Вторичный взрыв смеха…

– - Любопытно было бы прочесть, как вы его отделали,-- сказал водевилист-драматург, делая масляные глазки издателю.

– - К сожалению, статья уже в типографии; вы знаете, журналисту некогда долго носиться с своими статьями. Если хочешь, чтоб были хороши, давай им вызревать в голове. А уж, кажется, ловко ему досталось… Вот, говорю, есть в нашей литературе шмели…

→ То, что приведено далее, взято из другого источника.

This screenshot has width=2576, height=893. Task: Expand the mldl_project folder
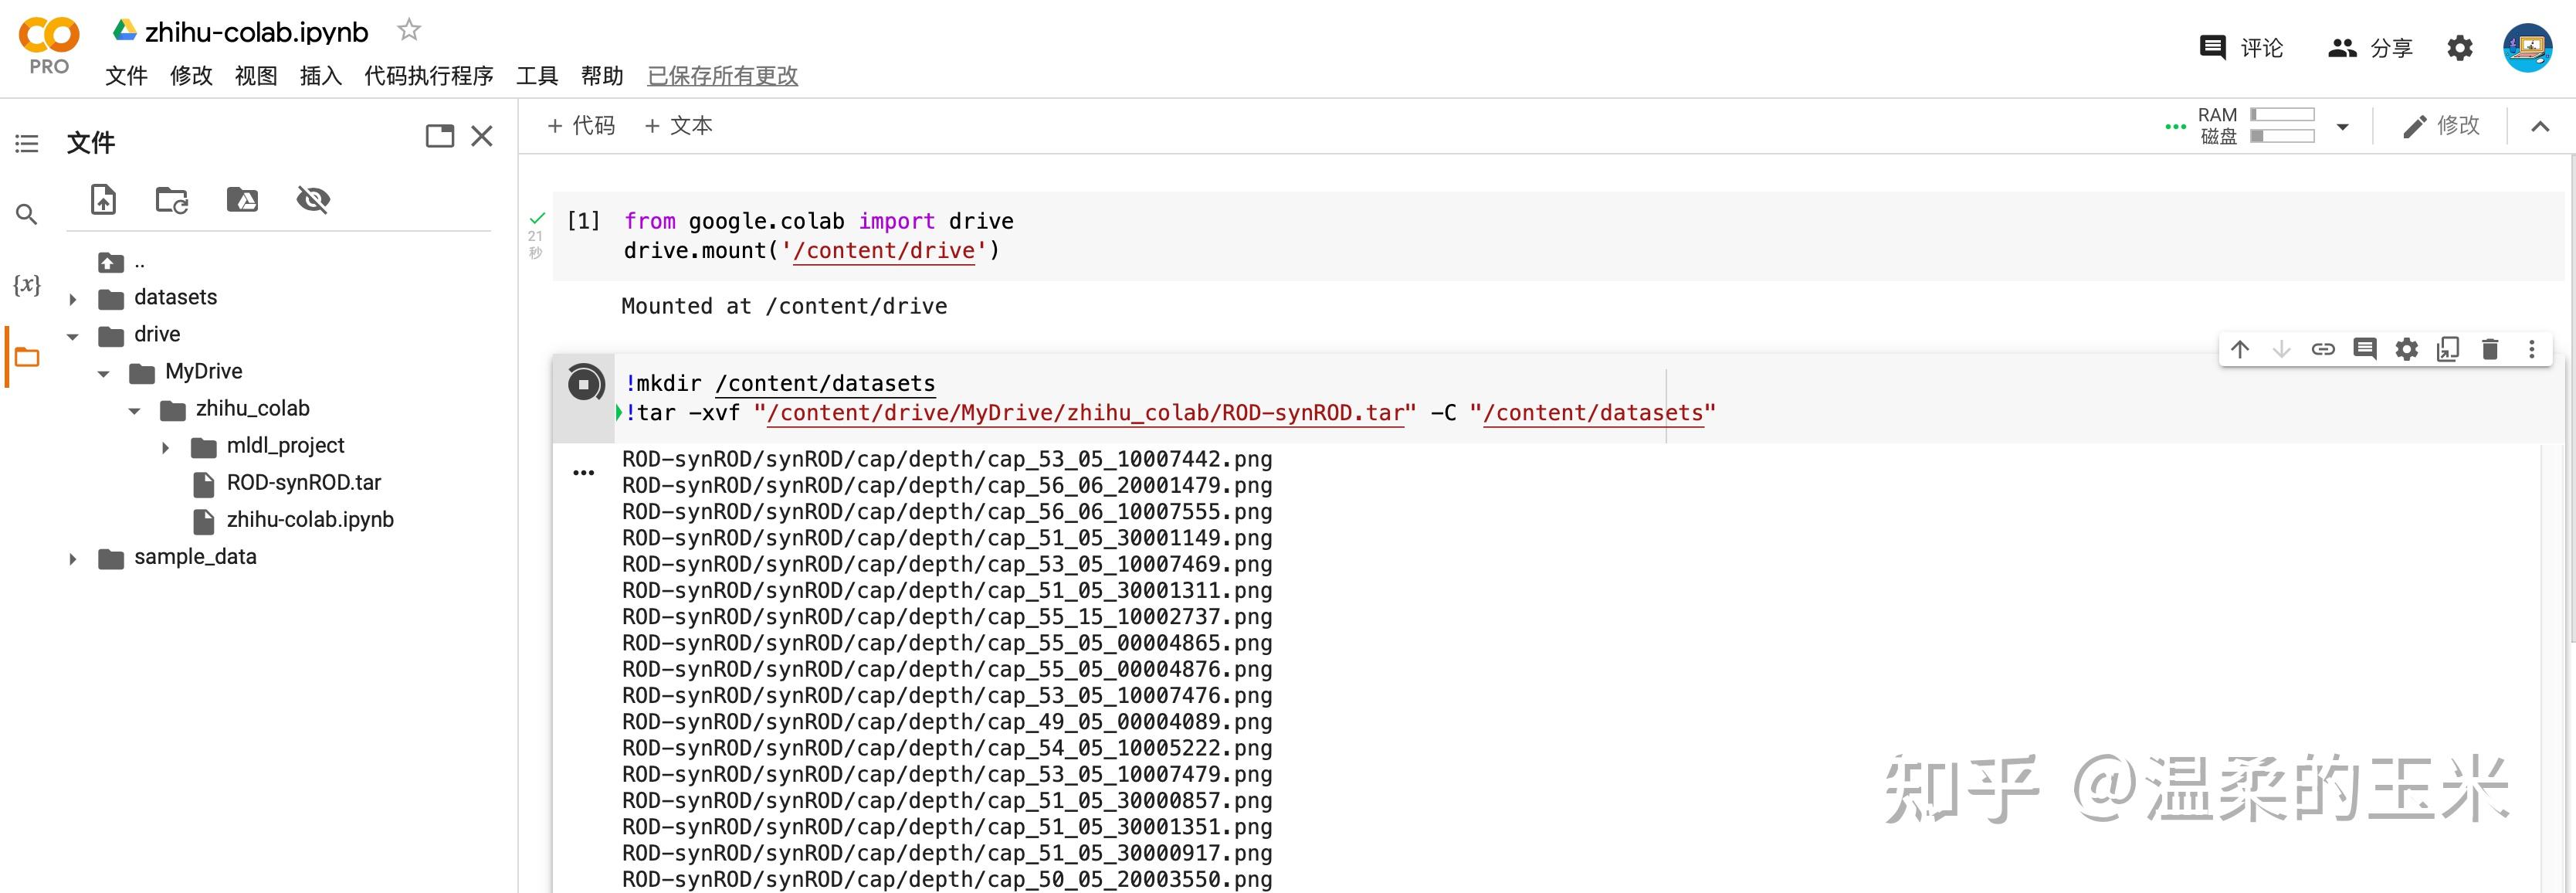(166, 447)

И затем издатель от первой до последней строки рассказал свою статью, делая в приличных местах пояснения. Он обыкновенно выучивал наизусть свои статьи, что, впрочем, не стоило ему большого труда, потому что делалось как-то незаметно: статья оставалась в памяти по прочтении в пятый раз, а издатель иногда читал свои статьи по пятидесяти раз в сутки и более, смотря по количеству приходивших знакомых. К чести его, однако ж, должно сказать, что он не имел обыкновения читать своих статей своему лакею и только в крайнем случае, когда решительно не было ни одного постороннего слушателя, читал их своему отцу, от природы глухому…

Затем приступили к завтраку, который был, как все холостые завтраки, из хорошего вина и плохих острот, шумен и продолжителен. Издатель-журналист был в особенности весел и, собравши около себя тесный кружок внимательных слушателей, с бокалом шампанского в руке, ораторствовал с тем неподражаемым остроумием, которое так нравилось поклонникам его дарования. Водевилист-драматург ловил каждое слово журналиста, таял от восторга и мотал себе на ус его остроты; хохот долговязого поэта возобновлялся через каждые пять минут и был сигналом к общему взрыву мелких гостей, считавших за счастие восхищаться остроумием дорогого гостя. Актер, имевший в виду пьесу для бенефиса, в любезности и внимательности к оратору превзошел самого себя. Разговор, разумеется, вертелся около театра и литературы.

– - Литература наша,-- говорил Дмитрий Петрович, поправляя очки и прихлебывая шампанское,-- в настоящее время похожа на толкучий рынок… где на грязном лотке уродливой торговки лежат яблоки свежею стороною кверху, а гнилая тщательно скрыта; глядя на них, можно ошибиться, но…-- Тут он быстро повернулся на одной ножке и закричал: -- Человек! Дай, братец, мне еще желея, только давай не жалея!..

Раздался оглушительный хохот, продолжавшийся несколько минут.

– - Какой человек! Какой человек! -- сказал водевилист-драматург длинному поэту и с чувством пожал ему

руку.

– - Но,-- продолжал издатель, когда тишина восстановилась,-- попробуй взять хоть одно из этих яблок в руки, и обман тотчас откроется… Вы купите десять яблок за цену, которую должно бы заплатить за три… Но, увы, ваши десять не стоят и одного: ваши десять в червях!

Страшный взрыв хохота.

– - Конечно, литературы нашей нельзя сравнивать с гнилыми яблоками в отношении ценности книг,-- продолжал оратор, торопясь поправить обмолвку, в которую вовлекла его острота,-- но ценность в сторону… Пусть бы уж не жалели нашей наличности: ценность имеет влияние только на личности (хохот), индивидуумы, как говорят наши доморощенные философы (хохот), а литература все-таки шла бы вперед путем совершенствования… Пусть уж было бы дорого, да мило! А то дорого, и так дурно, что просто порядочному человеку может сделаться дурно!